By using the sentence-picture matching task in the Kaqchikel language, we obtained four striking results. First, we found that the [+scrambling] conditions elicited significant activation in the left frontal regions of the L. LPMC, L. F3op/F3t, and L. F3t/F3O (Figure 3A), indicating the effects of syntactic loads in Kaqchikel, a head-marking and OS language. These results indicate that the L. LPMC, L. F3op/F3t, and L. F3t/F3O, but not the L. ATL, are crucial for a movement of phrases. Secondly, the [-topicalization] conditions resulted in significant activation in the bilateral HG and STG (Figure 3B), demonstrating that the syntactic and phonological processes were clearly dissociated within the language areas. Thirdly, the pre-SMA and L. STG/MTG were activated under the more demanding conditions other than SVO (Figure 3C), suggesting their supportive roles in syntactic or semantic processing. Fourthly, two direct comparisons of VSO – VOS and OVS – SVO showed consistent and localized activations in the L. LPMC, L. F3op/F3t, and L. F3t/F3O, as well as the pre-SMA (Figures 4A,B), while VOS – VSO did not show any significant activation. This last point fits the syntactic account for the selective activation in these frontal regions, excluding any semantic effects of the OS word order itself, which might be related to “irregular prominence factors of noun phrases” (see the Introduction). Our findings further indicate that the functional roles of these left frontal and temporal regions involve linguistic aspects themselves, namely syntax versus semantics/phonology, rather than output/input aspects of speech processing. Moreover, the present study with Kaqchikel clearly contributes to the concept that such universal operations as scrambling and topicalization are differentially processed in specified cortical regions.

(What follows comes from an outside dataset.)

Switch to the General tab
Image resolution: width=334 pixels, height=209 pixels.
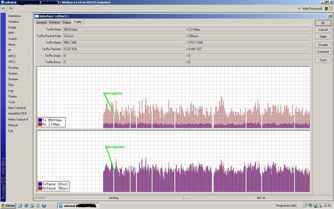tap(41, 22)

“Merge” is a fundamental local structure-building operation proposed by modern linguistics (Chomsky, 1995), and is a key to syntactic processing. Neuroimaging studies have established that syntactic processing selectively activates the L. F3op/F3t and L. LPMC (Stromswold et al., 1996; Dapretto and Bookheimer, 1999; Embick et al., 2000; Hashimoto and Sakai, 2002; Friederici et al., 2003; Musso et al., 2003), indicating that these regions have a critical role as grammar centers (Sakai, 2005). Activations in the L. F3op/F3t and L. LPMC have also been observed in our studies using Japanese sentences with non-canonical word orders (Kinno et al., 2008). Moreover, our MEG studies showed a significant increase of responses in the L. IFG, which reflected predictive effects on a verb caused by a preceding object in a short sentence (Iijima et al., 2009; Inubushi et al., 2012; Iijima and Sakai, 2014). In the present study, we observed selective activation in the L. F3op/F3t and L. LPMC under the [+scrambling] conditions, which is consistent with these previous findings. Our results also support the explanation based on the DoM (Ohta et al., 2013a,b), in that the [+scrambling] conditions with the larger DoM enhanced the L. F3op/F3t and L. LPMC activations. It should be noted that activation in the L. LPMC, L. F3op/F3t, and L. F3t/F3O were more localized in both VSO – VOS and OVS – SVO, which excluded any differences in semantic/phonological loads. To our knowledge, our present findings are the first experimental evidence of linguistic computation that dissociates [+scrambling] and [-topicalization].
Here we observed activation in the bilateral HG and STG under the [-topicalization] conditions, which may reflect phonological loads and attention in the absence of topicalization. Our previous fMRI study revealed that the bilateral STG activations were selectively enhanced by phonological decision tasks (Suzuki and Sakai, 2003). The same study further demonstrated that the localized activations in the L. MTG were modulated by the presence of syntactic or semantic errors, which may enhance processing loads to correct sentences. Consistent with this possibility, here we observed the localized L. STG/MTG activation in the contrast of (VOS + VSO + OVS) – SVO.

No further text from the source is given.